Textauszug =
· · · · ·

Das Spannungsgeladene, Entdeckenswerte, nicht bereits hundert Mal Gehörte fand sich meist neben den ausgetretenen Pfaden, man kann nur allen Künstlern und (Kleinst-)Labels dankbar sein, dass sie ihrer Musik eine Chance gaben und trotz trüber kommerzieller Aussichten in Zeiten der Downloads und Streaming-Dienste weder finanzielle Risiken noch Mühen scheuten, um ihre individuellen musikalischen Visionen auf den Weg zu bringen.
Herzlichen Dank allen, die hier regelmäßig oder sporadisch mitgelesen, reingehört, in den Kommentaren Feedback gegeben, angemerkt, kritisiert, widersprochen oder ergänzt haben.
2018 steht vor der Tür und drückt massiv rein. Möge es ein gutes Jahr werden, hoffentlich ein weitaus besseres als das vergangene, in vielerlei Hinsicht.
Rutscht gut rüber. Und bleibt vor allem gesund. Nothing else matters.
Platte des Jahres. Die Sturmvögel aus Paris präsentieren mit Gästen aus dem Nahen Osten eine der gelungensten Crossover-Arbeiten aus dem weiten Feld der experimentellen Rock-Musik. Auch live vor kurzem schwerst beeindruckend.

· · · · ·

Datenzeilen =
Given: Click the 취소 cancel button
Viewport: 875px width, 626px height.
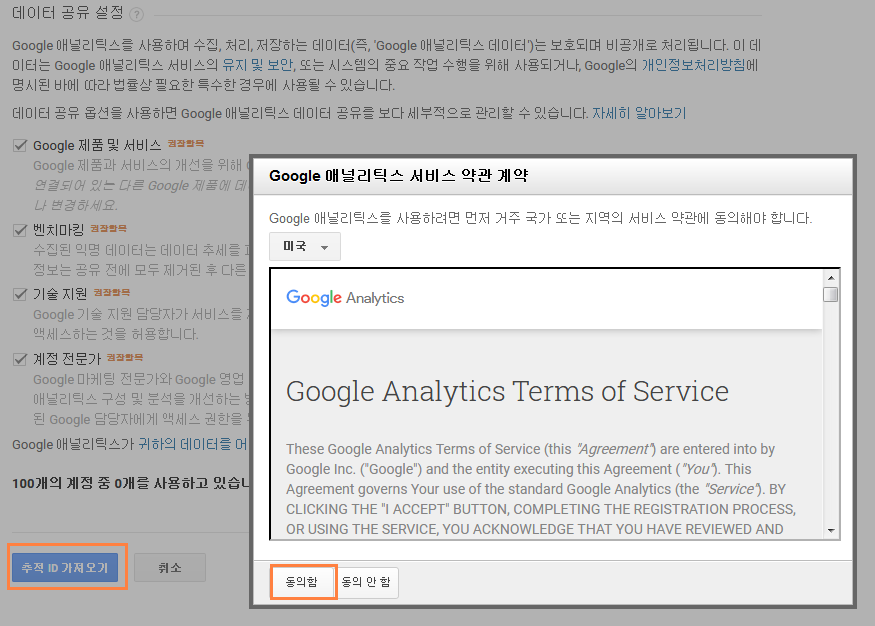Looking at the screenshot, I should (170, 568).
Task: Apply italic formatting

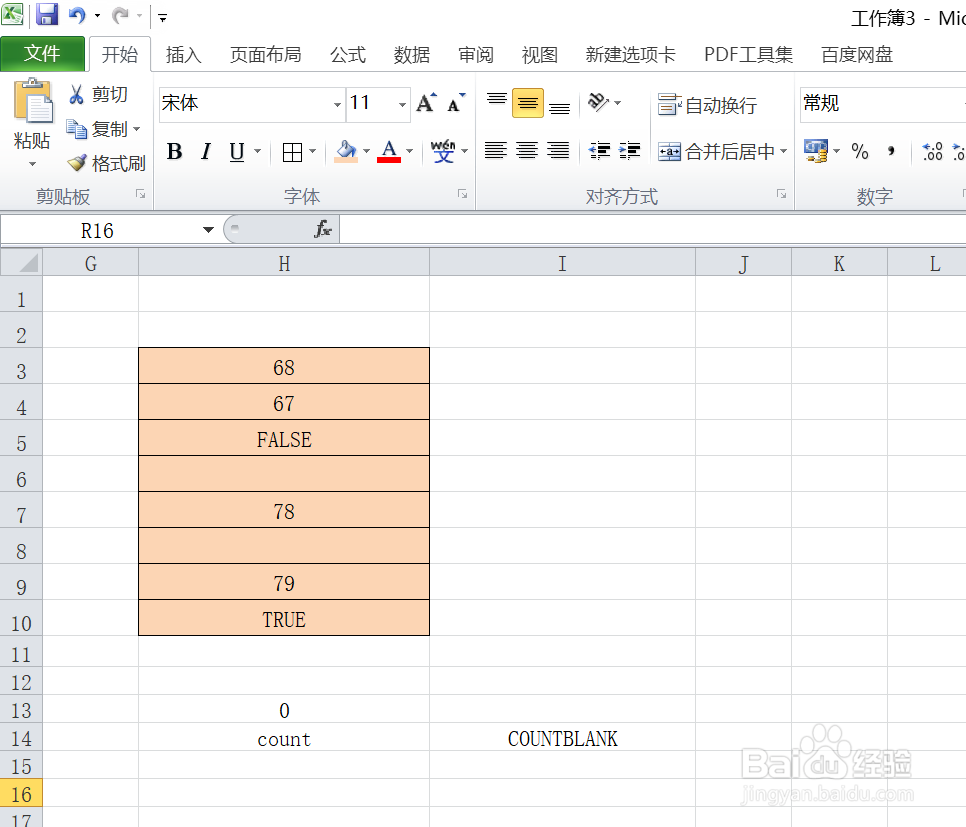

· · · · ·

Übung 1 =
Kürze den Absatz des Textauszugs, der mit „Das Spannungsgeladene, Entdeckenswerte“ beginnt, und behalte dabei seine wesentlichen Aussagen bei.
Übung 2 =
Führe den Textauszug über die Musik des Jahres im Anschluss an seinen letzten Satz fort.

Lösung 1 =
Das Spannende und Neue fand sich meist abseits der ausgetretenen Pfade. Dank gebührt allen Künstlern und (Kleinst-)Labels, die ihrer Musik eine Chance gaben. Trotz trüber kommerzieller Aussichten in Zeiten von Downloads und Streaming-Diensten scheuten sie weder finanzielle Risiken noch Mühen, um ihre musikalischen Visionen zu verwirklichen.

Lösung 2 =
Instrumentale Wundertüte, dominiert von Crossover, Jazz, Metal – vor allem Hörer_Innen ans Herz gelegt, die ansonsten bei Crossover, Jazz und Metal rückwärts frühstücken…
Volker Bertelmann mit herausragendem Experiment im Grenzbereich Minmal Music, Ambient und Electronica, wer hätte anderes als Meisterliches von ihm erwartet?
Das Country-Blues-Album des Jahres von einem der Fleißigsten seines Fachs. Wermutstropfen: Mit dem geplanten Raut-Oak-Fest-Auftritt 2018 wird’s wohl nix werden…
Hätte bereits 2016 in die Wertung gehört. Der belgische Postrock von Bart Desmet und seinem Projekt in Anlehnung an die Cut-Up-Methodik von William S. Burroughs faszinierte heuer nicht minder…
Die Postmetal-/Doom-/Postcore-Institution aus Westflandern mit einem weiteren Kapitel an Kontemplation, Katharsis und entfesseltem Wahnsinn in berstender Monumental-Wucht.
„Whatever we do, it will be an Oxbow record of Oxbow music, meaning a lot of people probably won’t like it.“ – ein paar dürften ihn doch mögen, den virtuosen, herausragenden No-Wave-Jazz-Experimental-Hardcore-Krach der Kalifornier, live wie auf Tonträger.
Hervorragendes, aber leider viel zu kurzes erstes Postrock-/Neoklassik-Werk der englisch-französischen Kooperation, auch in der Live-Aufführung beim belgischen dunk!Festival von erlesener Güte.
Das Gebrüll von Jacob Bannon bei der Metalcore-Combo Converge mag nicht allerorts auf ungeteilte Zustimmung stoßen, seine Arbeiten mit dem Solo-Projekt Wear Your Wounds schon weitaus mehr.
Autisti – Autisti (2017, Hummus Records / Czar of Revelations Records / S.K. Records)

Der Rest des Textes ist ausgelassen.